Perla Rosas’ dream is to travel the world as an inspirational speaker. She has a lot to talk about, as I learn from a long phone conversation with her mother, Carol Rosas, whom I meet later at Starbucks. A single mother of three, she makes a good living selling insurance; but there were tough years earlier for Carol, who was at times saturated in alcohol, drugs and abusive men, but who also possesses extraordinary resiliency. Perla is her middle child who, she confides, has “been in jail, in the back of police cars…charged with assault…charged with extensive stuff.” But, as she says, “You never give up on your child.”
"She's come a long way."
Carol Rosas, Perla's mother
Things veered off track for Perla, Carol believes, when Perla, then seven, stayed with her stepfather while Carol was traveling with the other children. Perla’s biological father had left before she was born, and her stepfather was the only father Perla had ever known. Perla’s life was upended, however, when he was arrested for drinking and driving while she was in the car. When the police hauled him off to jail, Perla was sent to Child Protective Services until someone could pick her up. Though the stepfather had a resident card, according to Carol, and was “in the process of immigration,” drinking and driving with a minor on board is a felony. As a result, he was deported.
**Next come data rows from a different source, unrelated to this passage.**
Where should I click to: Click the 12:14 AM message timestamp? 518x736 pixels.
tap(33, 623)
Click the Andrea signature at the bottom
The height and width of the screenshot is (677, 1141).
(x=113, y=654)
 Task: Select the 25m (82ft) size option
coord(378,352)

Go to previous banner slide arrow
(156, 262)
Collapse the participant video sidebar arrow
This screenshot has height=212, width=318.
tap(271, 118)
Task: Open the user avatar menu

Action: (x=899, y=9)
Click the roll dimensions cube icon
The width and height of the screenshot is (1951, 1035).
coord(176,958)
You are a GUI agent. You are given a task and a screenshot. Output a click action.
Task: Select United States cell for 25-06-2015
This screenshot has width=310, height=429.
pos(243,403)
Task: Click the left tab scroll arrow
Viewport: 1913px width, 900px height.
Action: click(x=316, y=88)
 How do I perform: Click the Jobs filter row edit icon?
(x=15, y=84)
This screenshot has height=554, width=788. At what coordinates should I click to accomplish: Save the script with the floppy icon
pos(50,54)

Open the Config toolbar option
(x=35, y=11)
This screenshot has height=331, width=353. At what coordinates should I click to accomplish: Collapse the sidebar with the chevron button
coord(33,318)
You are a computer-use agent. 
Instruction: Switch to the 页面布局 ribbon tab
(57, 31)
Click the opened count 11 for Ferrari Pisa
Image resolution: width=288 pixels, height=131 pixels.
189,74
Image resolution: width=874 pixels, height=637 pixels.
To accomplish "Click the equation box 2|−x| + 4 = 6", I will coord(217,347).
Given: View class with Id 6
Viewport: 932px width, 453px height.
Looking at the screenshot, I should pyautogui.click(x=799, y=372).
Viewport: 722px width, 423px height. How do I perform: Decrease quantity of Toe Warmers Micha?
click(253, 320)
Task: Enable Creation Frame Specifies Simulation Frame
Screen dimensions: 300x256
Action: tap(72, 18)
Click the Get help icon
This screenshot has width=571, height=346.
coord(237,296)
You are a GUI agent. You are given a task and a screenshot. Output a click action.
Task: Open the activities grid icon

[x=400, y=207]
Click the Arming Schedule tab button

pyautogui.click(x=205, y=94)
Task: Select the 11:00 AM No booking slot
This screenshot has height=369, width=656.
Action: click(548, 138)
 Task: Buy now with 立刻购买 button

Perla “took it really hard,” Carol laments. “She thought it was her fault.” Complicated feelings simmered until Perla was 11 and went to middle school. Then she was swept into a world of older kids, who introduced her to drinking, smoking, and marijuana, and to running away from home. Next came stints at Letot Center Juvenile Detention for four months until she ran away; Village Fair Alternative School in South Dallas from which she ran away again; and Pleasant Hills, a private children’s home in Fairfield, Texas. There she stayed for a year and benefitted mightily from a structured regimen with no internet and no TV. But a fight with another girl sent Perla packing again and Carol looking for yet another program. That didn’t work out, which meant it was home again and T.J. Rusk Middle School for Perla Rosas, her only option left.
She should have been in the ninth grade by then, but that was hardly in the stars, much misaligned at this point. Guided by Adelina Vargas, however, Perla finished both seventh and eighth grades in one year and will go to North Dallas High School in the fall. “She’s come a long way,” Carol notes. But no one knows that more than Adelina Vargas, the indispensable person, who plans to give $1,000 of her Honored award to Perla to start a fund for college. The rest? Perla’s mother hopes she will do something for herself and not give it all away. So do I, but I wouldn’t count on that.